**EXERCISE:** Whatever lines the data contains, output all of them unchanged.

**TASK DATA:**
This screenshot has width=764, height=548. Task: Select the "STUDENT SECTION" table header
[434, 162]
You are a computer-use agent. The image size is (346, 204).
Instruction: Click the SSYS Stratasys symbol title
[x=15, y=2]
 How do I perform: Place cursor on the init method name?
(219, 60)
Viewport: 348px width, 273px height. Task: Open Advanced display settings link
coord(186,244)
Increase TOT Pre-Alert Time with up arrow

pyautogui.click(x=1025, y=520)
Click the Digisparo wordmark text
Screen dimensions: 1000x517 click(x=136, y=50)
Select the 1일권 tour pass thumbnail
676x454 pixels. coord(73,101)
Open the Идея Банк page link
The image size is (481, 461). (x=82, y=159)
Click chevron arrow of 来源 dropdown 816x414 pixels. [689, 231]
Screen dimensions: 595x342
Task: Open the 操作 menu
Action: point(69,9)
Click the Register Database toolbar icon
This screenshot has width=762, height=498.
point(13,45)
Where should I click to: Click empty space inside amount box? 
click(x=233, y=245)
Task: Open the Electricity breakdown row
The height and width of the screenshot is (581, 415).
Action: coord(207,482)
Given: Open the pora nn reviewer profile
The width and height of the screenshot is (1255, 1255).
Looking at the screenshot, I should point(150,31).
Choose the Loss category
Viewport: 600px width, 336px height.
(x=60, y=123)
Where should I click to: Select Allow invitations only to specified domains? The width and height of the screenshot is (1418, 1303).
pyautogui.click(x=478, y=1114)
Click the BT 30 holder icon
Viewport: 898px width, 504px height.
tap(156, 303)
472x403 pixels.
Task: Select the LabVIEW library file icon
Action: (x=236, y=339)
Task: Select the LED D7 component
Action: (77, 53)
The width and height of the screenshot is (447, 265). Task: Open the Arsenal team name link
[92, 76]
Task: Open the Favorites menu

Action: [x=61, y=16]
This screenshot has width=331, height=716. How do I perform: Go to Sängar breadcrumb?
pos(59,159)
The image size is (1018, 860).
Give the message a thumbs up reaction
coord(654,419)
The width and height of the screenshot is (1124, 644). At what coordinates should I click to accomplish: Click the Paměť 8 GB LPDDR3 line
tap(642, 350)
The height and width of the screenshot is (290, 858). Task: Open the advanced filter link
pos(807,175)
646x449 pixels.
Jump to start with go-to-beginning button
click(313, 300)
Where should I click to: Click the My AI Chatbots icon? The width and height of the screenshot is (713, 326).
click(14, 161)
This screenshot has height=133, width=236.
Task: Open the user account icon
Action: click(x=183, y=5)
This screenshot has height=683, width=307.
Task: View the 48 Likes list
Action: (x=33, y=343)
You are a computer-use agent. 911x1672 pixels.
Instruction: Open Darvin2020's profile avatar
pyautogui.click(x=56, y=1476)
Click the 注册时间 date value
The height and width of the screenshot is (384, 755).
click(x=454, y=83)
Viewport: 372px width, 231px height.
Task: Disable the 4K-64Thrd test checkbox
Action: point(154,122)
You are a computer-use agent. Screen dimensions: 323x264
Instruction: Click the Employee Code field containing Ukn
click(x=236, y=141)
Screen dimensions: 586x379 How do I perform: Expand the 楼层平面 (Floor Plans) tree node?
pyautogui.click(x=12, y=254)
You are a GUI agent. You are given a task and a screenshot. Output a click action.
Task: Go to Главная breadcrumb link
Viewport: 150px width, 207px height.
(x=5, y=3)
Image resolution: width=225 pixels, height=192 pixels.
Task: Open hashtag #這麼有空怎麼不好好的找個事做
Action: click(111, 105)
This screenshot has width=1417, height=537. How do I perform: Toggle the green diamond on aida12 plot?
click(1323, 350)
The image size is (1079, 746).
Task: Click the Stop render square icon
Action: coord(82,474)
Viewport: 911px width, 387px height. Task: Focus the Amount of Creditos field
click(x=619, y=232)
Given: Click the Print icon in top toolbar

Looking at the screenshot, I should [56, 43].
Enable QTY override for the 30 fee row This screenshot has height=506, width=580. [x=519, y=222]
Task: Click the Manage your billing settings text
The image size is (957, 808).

**SOLUTION TO THE EXERCISE:**
This screenshot has width=764, height=548. Task: Select the "STUDENT SECTION" table header
[434, 162]
You are a computer-use agent. The image size is (346, 204).
Instruction: Click the SSYS Stratasys symbol title
[x=15, y=2]
 How do I perform: Place cursor on the init method name?
(219, 60)
Viewport: 348px width, 273px height. Task: Open Advanced display settings link
coord(186,244)
Increase TOT Pre-Alert Time with up arrow

pyautogui.click(x=1025, y=520)
Click the Digisparo wordmark text
Screen dimensions: 1000x517 click(x=136, y=50)
Select the 1일권 tour pass thumbnail
676x454 pixels. coord(73,101)
Open the Идея Банк page link
The image size is (481, 461). (x=82, y=159)
Click chevron arrow of 来源 dropdown 816x414 pixels. [689, 231]
Screen dimensions: 595x342
Task: Open the 操作 menu
Action: point(69,9)
Click the Register Database toolbar icon
This screenshot has width=762, height=498.
point(13,45)
Where should I click to: Click empty space inside amount box? 
click(x=233, y=245)
Task: Open the Electricity breakdown row
The height and width of the screenshot is (581, 415).
Action: coord(207,482)
Given: Open the pora nn reviewer profile
The width and height of the screenshot is (1255, 1255).
Looking at the screenshot, I should point(150,31).
Choose the Loss category
Viewport: 600px width, 336px height.
(x=60, y=123)
Where should I click to: Select Allow invitations only to specified domains? The width and height of the screenshot is (1418, 1303).
pyautogui.click(x=478, y=1114)
Click the BT 30 holder icon
Viewport: 898px width, 504px height.
tap(156, 303)
472x403 pixels.
Task: Select the LabVIEW library file icon
Action: (x=236, y=339)
Task: Select the LED D7 component
Action: (77, 53)
The width and height of the screenshot is (447, 265). Task: Open the Arsenal team name link
[92, 76]
Task: Open the Favorites menu

Action: [x=61, y=16]
This screenshot has width=331, height=716. How do I perform: Go to Sängar breadcrumb?
pos(59,159)
The image size is (1018, 860).
Give the message a thumbs up reaction
coord(654,419)
The width and height of the screenshot is (1124, 644). At what coordinates should I click to accomplish: Click the Paměť 8 GB LPDDR3 line
tap(642, 350)
The height and width of the screenshot is (290, 858). Task: Open the advanced filter link
pos(807,175)
646x449 pixels.
Jump to start with go-to-beginning button
click(313, 300)
Where should I click to: Click the My AI Chatbots icon? The width and height of the screenshot is (713, 326).
click(14, 161)
This screenshot has height=133, width=236.
Task: Open the user account icon
Action: click(x=183, y=5)
This screenshot has height=683, width=307.
Task: View the 48 Likes list
Action: (x=33, y=343)
You are a computer-use agent. 911x1672 pixels.
Instruction: Open Darvin2020's profile avatar
pyautogui.click(x=56, y=1476)
Click the 注册时间 date value
The height and width of the screenshot is (384, 755).
click(x=454, y=83)
Viewport: 372px width, 231px height.
Task: Disable the 4K-64Thrd test checkbox
Action: point(154,122)
You are a computer-use agent. Screen dimensions: 323x264
Instruction: Click the Employee Code field containing Ukn
click(x=236, y=141)
Screen dimensions: 586x379 How do I perform: Expand the 楼层平面 (Floor Plans) tree node?
pyautogui.click(x=12, y=254)
You are a GUI agent. You are given a task and a screenshot. Output a click action.
Task: Go to Главная breadcrumb link
Viewport: 150px width, 207px height.
(x=5, y=3)
Image resolution: width=225 pixels, height=192 pixels.
Task: Open hashtag #這麼有空怎麼不好好的找個事做
Action: click(111, 105)
This screenshot has width=1417, height=537. How do I perform: Toggle the green diamond on aida12 plot?
click(1323, 350)
The image size is (1079, 746).
Task: Click the Stop render square icon
Action: coord(82,474)
Viewport: 911px width, 387px height. Task: Focus the Amount of Creditos field
click(x=619, y=232)
Given: Click the Print icon in top toolbar

Looking at the screenshot, I should [56, 43].
Enable QTY override for the 30 fee row This screenshot has height=506, width=580. [x=519, y=222]
Task: Click the Manage your billing settings text
The image size is (957, 808).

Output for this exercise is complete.